Top of SELECTED TEXT

Sunday 9 November 2014

The Day Doctor Who Died

I feel like it's the whole series, really. But this one in particular.

Every series finale. Every blooming series finale. The World/Universe/Gallifrey once again comes to an end. And once again the Doctor fumbles his way to a solution.

The trouble is, after The Parting of the Ways, there was nowhere more to go for end-of-series finales. An end-of-the-Universe battle between Daleks and a godlike Rose Tyler, involving a man brought back from the dead and battalions of Dalek space ships being vaporised - after that, merely turning up to 11 was never going to help. How can you, when the dial's already switched up to 12, and then somebody's smashed the amp up with the power of the Vortex at the heart of a Tardis? And how can you compete with a fully-formed companion with a believable back-story, like Rose, when you're a cardboard cut out "Impossible Girl" of a companion?

And so every series finale becomes an exercise in pro-celebrity shark jumping. Well, the shark has been well and truly jumped. It's time to kill the shark. Or, at least, cut the water-skis up. Or close the water-sports company.

I tell you, If I see the clouds roll away from the Earth, leaving it safe and pristine once more, I'll scream. Yesterday the assembled consciences of everybody who had ever lived on the planet, embedded into a bunch of revamped Cybermen, collectively ascended into the heavens and sacrificed themselves to save the world. And, apart from a fleeting moment of recognition of the Brigadier, I didn't care. I couldn't work out whether this was because the relationship between Clara and Danny was so poorly drawn, or whether it was the ludicrous device of Cybermen ascending into the heavens with jet-powered heels. Honestly, it was bad enough with levitating Daleks. But those Cybermen - how were they going to maintain aerodynamic stability?

And then the idea that every fragment of a Cyberman contains the instructions to build a Cyberman from scratch - sure that was clever, a reference to the DNA in every human cell. But how did these shiny-headed Von Neumann machines manage it? OK, the Cyberman pollen, falling into a graveyard in the ironstone fields of Northamptonshire - no problem. Raw materials for steel and glass aplenty. But in London? Seriously? The pollen, grabbing the available materials, would have been turning out china dolls. This is meant to be Science Fiction, not fantasy. There's a difference.

Bottom of SELECTED TEXT

**QUESTIONS:**
- 1) List every character that the Doctor Who review mentions by name.
- 2) Continue the Doctor Who review from its last sentence.
The rows play no part in this.

Top of RECORDS SHOWN

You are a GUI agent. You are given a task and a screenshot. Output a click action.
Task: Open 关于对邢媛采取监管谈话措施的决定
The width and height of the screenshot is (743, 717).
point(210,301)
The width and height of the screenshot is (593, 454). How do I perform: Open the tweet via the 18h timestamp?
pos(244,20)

Bottom of RECORDS SHOWN

**YOUR WRITTEN ANSWERS:**
- 1) The Doctor, Rose Tyler, Clara, Danny, the Brigadier

- 2)
But there's something more deeply wrong about the Cybermen since the series returned - even in Rise of the Cybermen / The Age of Steel, when Roger Lloyd Pack played a brilliant creator who ended up as part of his own engineering. And it's this. The original Cybermen were the masters of their own destiny (I use the masculine throughout, in line with their naming convention). They chose to become androids, as a way of ensuring their own immortality. It was a Faustian contract with technology. But Lumic's creations, and Missy's children - they've no choice. They're not evil creatures - they're as much victims as the people they're deleting. Something is lost there.

Quite liked Missy, though. Maybe there's something about evil, manipulative, power-crazed women I like. Can't imagine why. Michelle Gomez is superb, dancing as the world sees an alien resurrection. But the insanity, the use of the word "bananas". Left a nasty taste. You can do bad things without being insane. In fact, most bad things are done by sane people in the real world.

And I love Peter Capaldi as the Doctor. He's a brilliant Doctor - sharp, funny, ambivalent, with those lovely dark shades. But he's let down by the writing, the concept, the not-quite-right special effects. The Cybermen lifting off into space weren't awesome, they were laughable. They might as well have saved a few quid and just pulled a load of Cyberman models up into the air on strings.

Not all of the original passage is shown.